This is one of my most stand-by recipes of all time! Spaghetti all'Amatriciana hails from the town of Amatrice (oddly enough), which is located in the mountains of Lazio, skirting the Abruzzo border. Romans often try to claim it as their own, though they use bucatini instead of spaghetti, and frequently make it using onion and garlic, the addition of which the good Amatriciani say is akin to blasphemy. They should know; they've been making this plate for generations. The town isn't labeled "la citta` degli spaghetti" (spaghetti city) or nothing!
The original "matriciana" was made in bianco, without tomatoes. Shepherds used cured guanciale (a type of bacon made from the cheek) and the abundant pecorino cheese to flavor their pasta. Eventually, tomatoes got thrown into the pot, and a famous dish was born.
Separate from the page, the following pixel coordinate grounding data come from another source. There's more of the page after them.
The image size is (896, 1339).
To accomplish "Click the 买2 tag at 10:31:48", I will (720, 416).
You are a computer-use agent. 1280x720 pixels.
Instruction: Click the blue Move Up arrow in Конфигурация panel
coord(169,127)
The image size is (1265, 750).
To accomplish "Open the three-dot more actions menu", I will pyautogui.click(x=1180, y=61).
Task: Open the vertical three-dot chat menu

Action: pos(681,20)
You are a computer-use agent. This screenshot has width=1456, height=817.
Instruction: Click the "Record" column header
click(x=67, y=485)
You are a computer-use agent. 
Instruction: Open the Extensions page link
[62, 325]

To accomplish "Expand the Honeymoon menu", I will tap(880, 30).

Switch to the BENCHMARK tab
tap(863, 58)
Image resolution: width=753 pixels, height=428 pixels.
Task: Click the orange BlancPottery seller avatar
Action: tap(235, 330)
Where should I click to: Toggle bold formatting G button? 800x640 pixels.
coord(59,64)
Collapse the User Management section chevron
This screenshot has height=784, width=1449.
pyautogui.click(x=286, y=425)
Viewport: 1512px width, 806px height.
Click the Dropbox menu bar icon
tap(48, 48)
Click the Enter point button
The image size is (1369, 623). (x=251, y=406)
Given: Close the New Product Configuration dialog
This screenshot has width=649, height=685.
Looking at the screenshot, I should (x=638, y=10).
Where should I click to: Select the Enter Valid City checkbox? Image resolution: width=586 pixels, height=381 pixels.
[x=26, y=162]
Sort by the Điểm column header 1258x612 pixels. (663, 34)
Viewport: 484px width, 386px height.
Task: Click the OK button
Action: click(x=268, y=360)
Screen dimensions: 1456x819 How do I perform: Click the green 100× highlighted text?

While you can use smoked pancetta if you can't find the guanciale, do not substitute parmigiano for the pecorino!
about 1/4 pound guanciale (or pancetta), chopped
1/2 cup white wine
2 1/2 cups tomato puree
salt, pepper, red chile flakes
1/2 cup coarsely grated aged pecorino cheese
1 pound spaghetti
In a large skillet fry the guanciale (or pancetta if you can't find guanciale) in a little olive oil until cooked and crispy. Remove half the meat to a paper towel to drain, set aside. Add the wine into the skillet and let it mostly evaporate, then add the tomatoes along with some salt and pepper and a dash of red chile flakes.
Cover and let simmer about 20 minutes.
Meanwhile, bring a pot of water to a boil and cook the spaghetti until they are al dente. Drain and add to the sauce in the skillet, tossing well. Toss in half of the pecorino cheese and combine. Sprinkle on the remaining crispy pieces of guanciale.
Serve with a healthy dusting of the pecorino on top.